Text block:

Start of Block

For HIV-related symptoms, the HIV-SI/SDM is considered to be the gold standard in clinical research. However, a generic symptom-specific instrument may be more appropriate when the primary or secondary study objective is to measure a specific symptom; such symptom-specific instruments generally measure the symptom and different attributes and impacts with multiple items, thus providing greater insights into the extent and effect of the measure.

More than half of the articles initially identified were excluded from our review because the abstract did not report use of a PRO instrument. However, this likely underestimates of the frequency of administration of PRO instruments in clinical trials for two reasons: 1) we used an extensive list of search terms in order to capture as many validated PRO instruments as possible, and consequently identified non-relevant articles, and 2) PROs are generally secondary endpoints in clinical trials; as such, they may not be mentioned in the study abstract and commonly are reported in separate publications. Since we did not review the full text of excluded articles, we do not know if the excluded studies were unique clinical trials or secondary publications of identified trials.

End of Block

Dataset records:

Start of Block

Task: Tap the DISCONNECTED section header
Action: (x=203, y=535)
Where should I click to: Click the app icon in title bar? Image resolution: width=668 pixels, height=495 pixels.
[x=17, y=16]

End of Block
Start of Block

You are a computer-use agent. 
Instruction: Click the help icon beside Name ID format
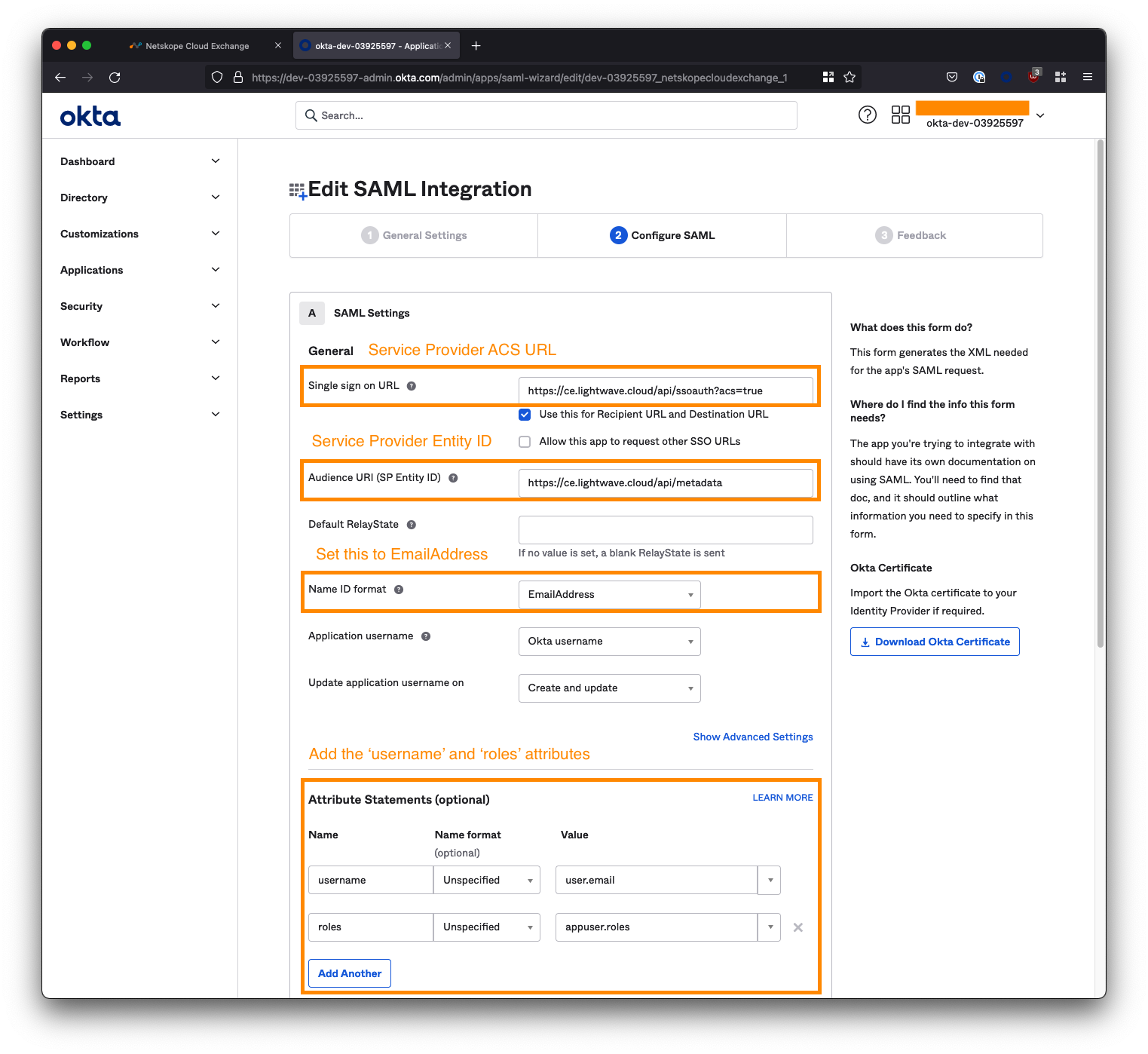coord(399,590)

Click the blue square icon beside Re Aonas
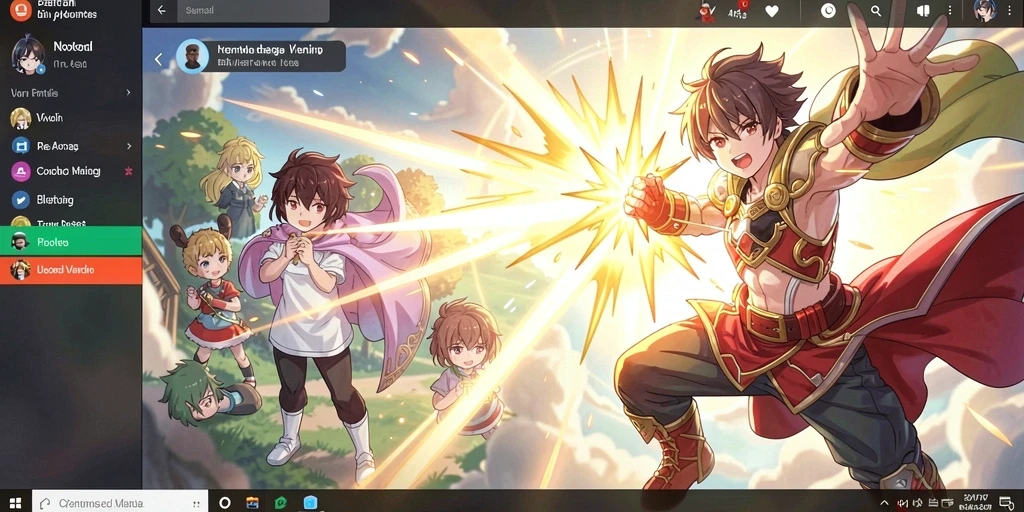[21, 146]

End of Block

Directions:
1. List every distinct abbreviation used in the passage on PRO instruments in HIV research, treating singular and plural forms as one.
2. Continue the passage on PRO instruments in HIV research, starting after its final sentence.

Your written answers:
1. HIV, HIV-SI/SDM, PRO

2.
There are several limitations to our study that should be noted. First, our review excluded questionnaires measuring adherence because we were only interested in patient-reported measures of treatment effects. However, it should be noted that the HIV-SI/SDM is a component of the ACTG Adherence Questionnaire, a validated instrument developed by the AIDS Clinical Trial Group. Although our review excluded studies which mentioned only adherence and no additional patient-reported measures in the study abstract, based on abstract review we identified two studies which used the ACTG Adherence Questionnaire [34, 35]. It is possible that there are additional studies which used the ACTG Adherence Questionnaire as the adherence measure, and therefore also measured HIV symptoms with the HIV-SI/SDM, which were not included in our literature review. Secondly, our review only evaluated studies using validated PRO instruments. However, some studies use study-specific instruments which are based on one or more validated instruments. For example, studies by Santos et al. [36] and Martinez-Picado et al. [37] used modified versions of the MOS-HIV and thus were not fully evaluated in our review. Finally, our review focused on PRO instruments included in prospective clinical trials of NNRTIs. It should be noted that there are clinical research networks, such as the Centers for AIDS Research Network of Integrated Clinical Systems (CNICS) which allow for retrospective review of PROs measured during routine medical visits [38]. PRO instruments used at these clinical sites include the Patient Health Questionnaire (PHQ) for depression and anxiety, HIV-SI for symptom burden, and EQ-5D for HRQL, among others. For example, a study by Kozak et al. [39] used reports from the Patient Health Questionnaire depression scale (PHQ-9) and the Alcohol, Smoking and Substance Involvement Screening Test (ASSIST) to demonstrate that current substance abuse (odds ratio [OR], 2.78; 95% confidence interval [CI], 1.33–5.81) and current depression (OR, 1.93; 95% CI, 1.12–3.33) were associated with poor antiretroviral adherence in HIV patients. Additional research, including review of NNRTI studies published in non-English languages and retrospective analyses of PROs collected during usual medical care visits, should be conducted and could build on the findings presented here.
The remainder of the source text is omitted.